**Given exercise:**
Can you copy the records exactly, from the line containing "Click the affirm" down through the line containing "Click the display", with both of those lines included?

**Data to process:**
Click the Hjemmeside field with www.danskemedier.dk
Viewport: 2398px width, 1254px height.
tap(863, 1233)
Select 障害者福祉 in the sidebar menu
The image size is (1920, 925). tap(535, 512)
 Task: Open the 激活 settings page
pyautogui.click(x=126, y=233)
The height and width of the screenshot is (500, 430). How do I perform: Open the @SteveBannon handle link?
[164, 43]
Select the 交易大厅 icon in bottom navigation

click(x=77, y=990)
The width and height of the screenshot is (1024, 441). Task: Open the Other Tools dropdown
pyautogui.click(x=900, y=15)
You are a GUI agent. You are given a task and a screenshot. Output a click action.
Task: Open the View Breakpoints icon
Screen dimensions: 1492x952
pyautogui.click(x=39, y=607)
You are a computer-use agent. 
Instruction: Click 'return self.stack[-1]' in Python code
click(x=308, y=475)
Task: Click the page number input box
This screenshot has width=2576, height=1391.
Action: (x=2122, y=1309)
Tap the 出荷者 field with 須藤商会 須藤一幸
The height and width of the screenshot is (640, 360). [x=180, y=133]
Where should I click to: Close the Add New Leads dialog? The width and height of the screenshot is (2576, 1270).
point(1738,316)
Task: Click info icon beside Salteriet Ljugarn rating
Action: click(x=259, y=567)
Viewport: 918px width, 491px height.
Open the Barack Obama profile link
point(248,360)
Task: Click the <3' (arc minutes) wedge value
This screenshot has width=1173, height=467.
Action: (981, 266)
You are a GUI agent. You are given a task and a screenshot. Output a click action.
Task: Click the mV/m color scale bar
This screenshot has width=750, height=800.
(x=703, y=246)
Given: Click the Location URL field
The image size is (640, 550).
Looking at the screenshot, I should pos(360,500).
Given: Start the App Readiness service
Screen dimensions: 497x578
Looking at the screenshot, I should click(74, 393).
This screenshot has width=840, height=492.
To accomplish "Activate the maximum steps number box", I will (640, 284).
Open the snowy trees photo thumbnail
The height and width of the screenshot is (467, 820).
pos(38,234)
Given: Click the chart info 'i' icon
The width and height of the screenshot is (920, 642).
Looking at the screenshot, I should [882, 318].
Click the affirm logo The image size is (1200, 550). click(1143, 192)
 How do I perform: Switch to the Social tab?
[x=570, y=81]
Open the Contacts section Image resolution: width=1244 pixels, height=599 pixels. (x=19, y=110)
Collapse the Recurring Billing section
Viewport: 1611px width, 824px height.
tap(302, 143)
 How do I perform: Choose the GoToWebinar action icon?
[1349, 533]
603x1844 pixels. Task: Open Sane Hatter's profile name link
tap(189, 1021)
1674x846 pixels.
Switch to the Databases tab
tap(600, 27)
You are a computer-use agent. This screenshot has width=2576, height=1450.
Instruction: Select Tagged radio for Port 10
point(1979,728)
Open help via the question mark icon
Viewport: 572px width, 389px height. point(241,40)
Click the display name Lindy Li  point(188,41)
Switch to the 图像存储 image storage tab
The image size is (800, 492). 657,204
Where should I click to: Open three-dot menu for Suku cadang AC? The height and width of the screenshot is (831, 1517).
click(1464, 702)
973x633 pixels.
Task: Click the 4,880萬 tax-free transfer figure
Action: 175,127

**Task response:**
Click the affirm logo The image size is (1200, 550). click(1143, 192)
 How do I perform: Switch to the Social tab?
[x=570, y=81]
Open the Contacts section Image resolution: width=1244 pixels, height=599 pixels. (x=19, y=110)
Collapse the Recurring Billing section
Viewport: 1611px width, 824px height.
tap(302, 143)
 How do I perform: Choose the GoToWebinar action icon?
[1349, 533]
603x1844 pixels. Task: Open Sane Hatter's profile name link
tap(189, 1021)
1674x846 pixels.
Switch to the Databases tab
tap(600, 27)
You are a computer-use agent. This screenshot has width=2576, height=1450.
Instruction: Select Tagged radio for Port 10
point(1979,728)
Open help via the question mark icon
Viewport: 572px width, 389px height. point(241,40)
Click the display name Lindy Li  point(188,41)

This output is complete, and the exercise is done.